We currently have a suite of SAE Bench SAEs on layers 3 and 4 of Pythia-70M and layers 5, 12, and 19 of Gemma-2-2B, each trained on 200M tokens with checkpoints at various points. These SAEs can serve as baselines for any new custom SAEs. We also have baseline eval results, saved at TODO.

Training Your Own SAEs

You can deterministically replicate the training of our SAEs using scripts provided here, or implement your own SAE, or make a change to one of our SAE implementations. Once you train your new version, you can benchmark against our existing SAEs for a true apples to apples comparison.

Graphing Results

If evaluating your own SAEs, we recommend using the graphing cells in sae_bench_demo.ipynb. To replicate all SAE Bench plots, refer to graphing.ipynb. In this notebook, we download all SAE Bench data and create a variety of plots.

Development

This project uses Poetry for dependency management and packaging.

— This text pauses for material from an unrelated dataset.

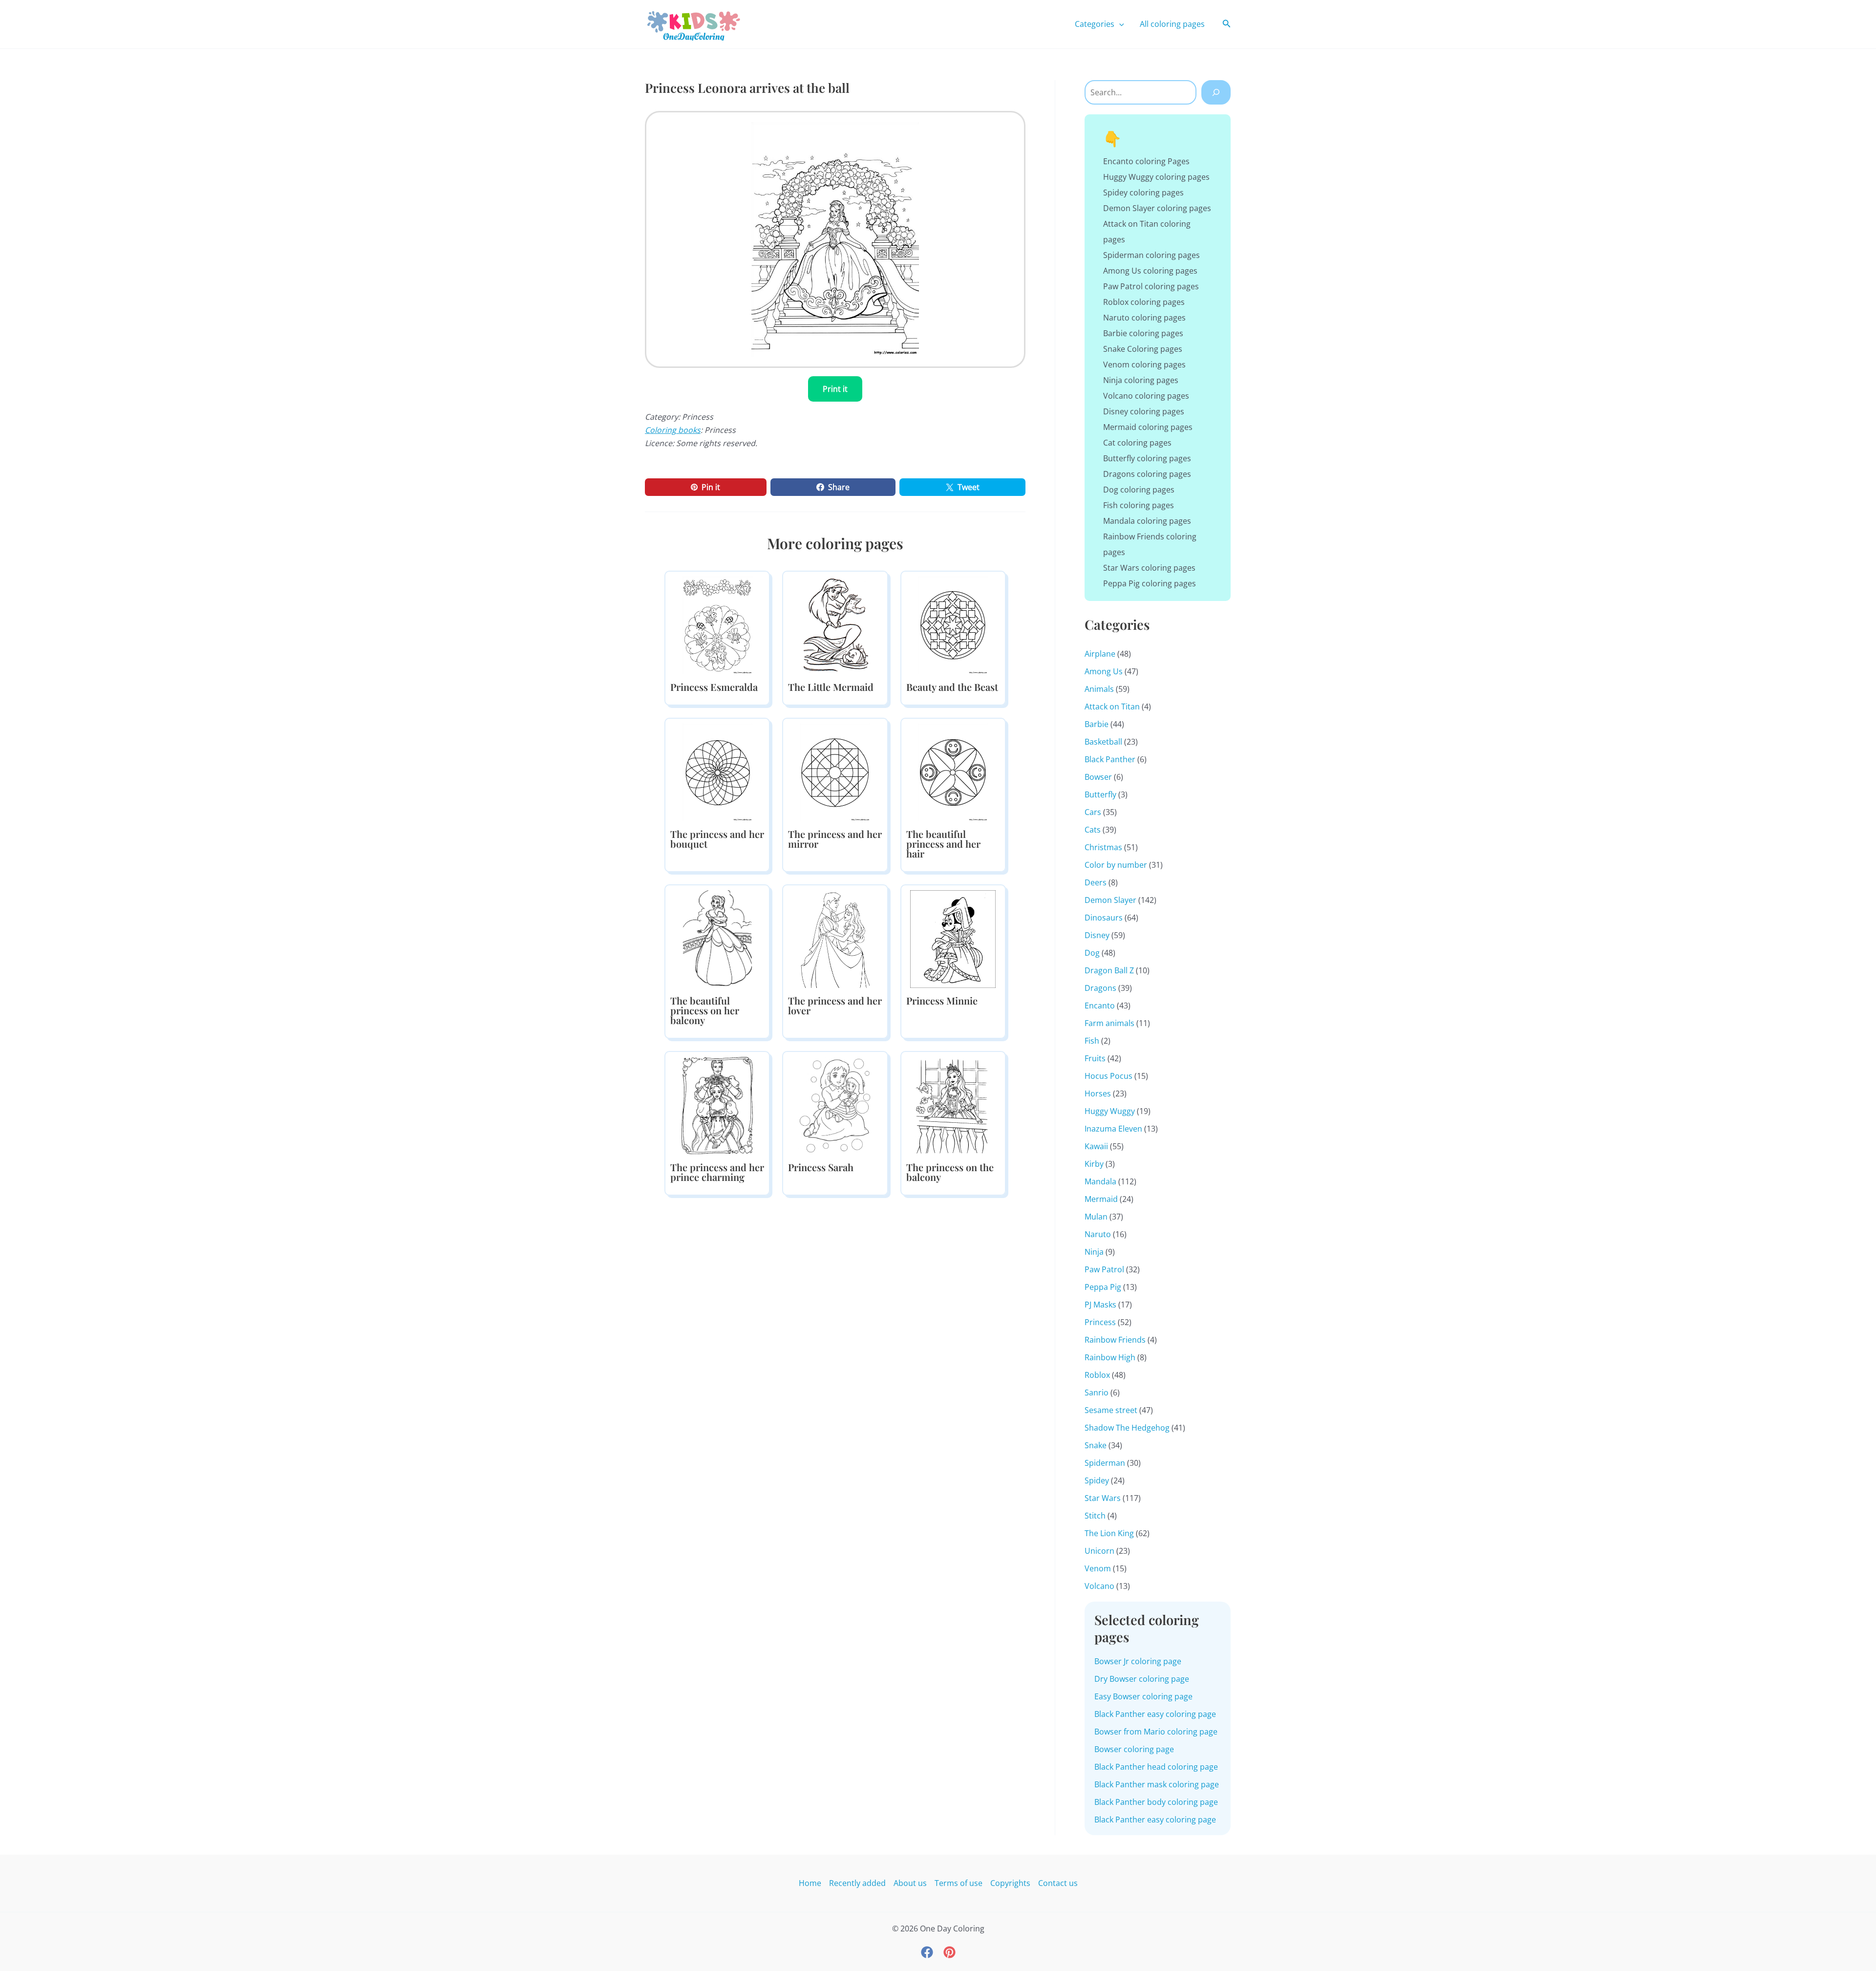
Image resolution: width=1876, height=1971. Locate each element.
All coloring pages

To install the development dependencies, run:

poetry install

Unit tests can be run with:

poetry run pytest tests/unit

These test will be run automatically on every PR in CI.

There are also acceptance tests than can be run with:

poetry run pytest tests/acceptance

These tests are expensive and will not be run automatically in CI, but are worth running manually before large changes.